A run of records
........
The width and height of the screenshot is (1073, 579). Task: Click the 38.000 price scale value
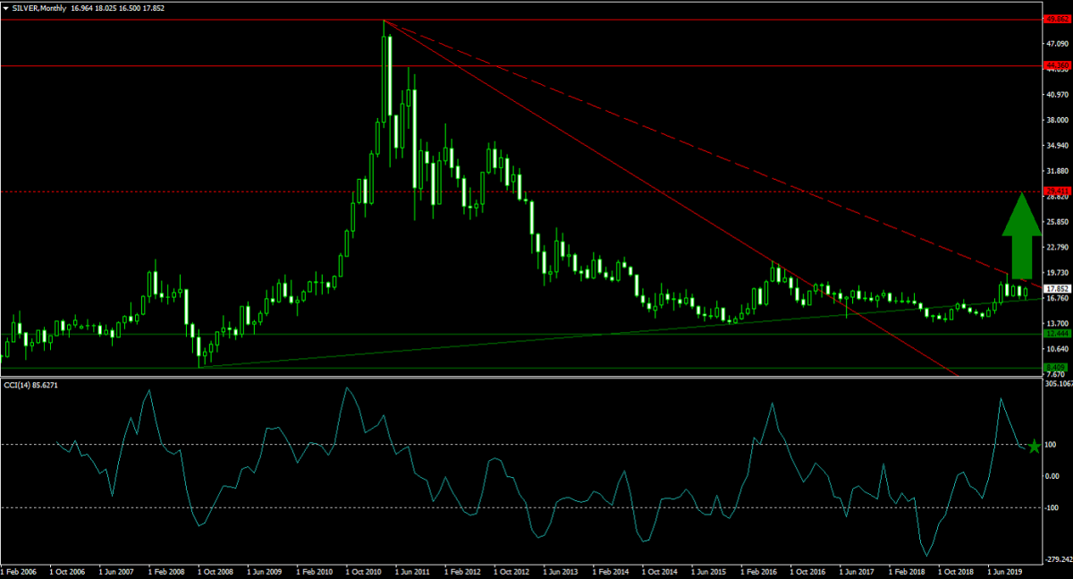1058,120
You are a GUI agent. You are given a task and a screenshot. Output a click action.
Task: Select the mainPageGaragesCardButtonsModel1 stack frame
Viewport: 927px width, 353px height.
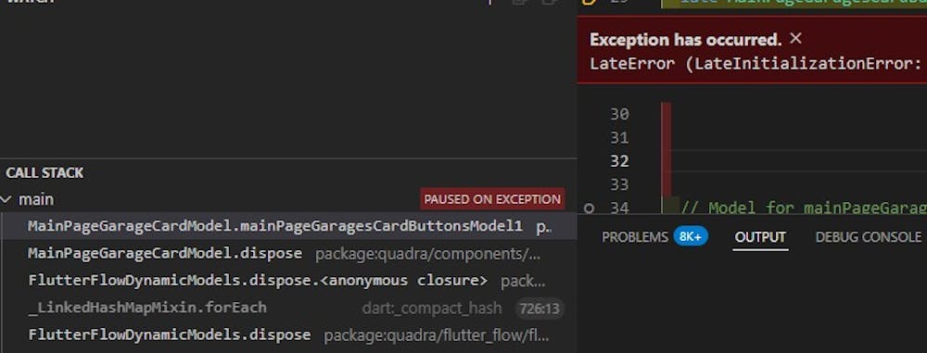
........
WRITTEN PROBLEM — Pick out each line from the rows above that includes the string "width".

ANSWER BELOW —
The width and height of the screenshot is (1073, 579). Task: Click the 38.000 price scale value
Viewport: 927px width, 353px height.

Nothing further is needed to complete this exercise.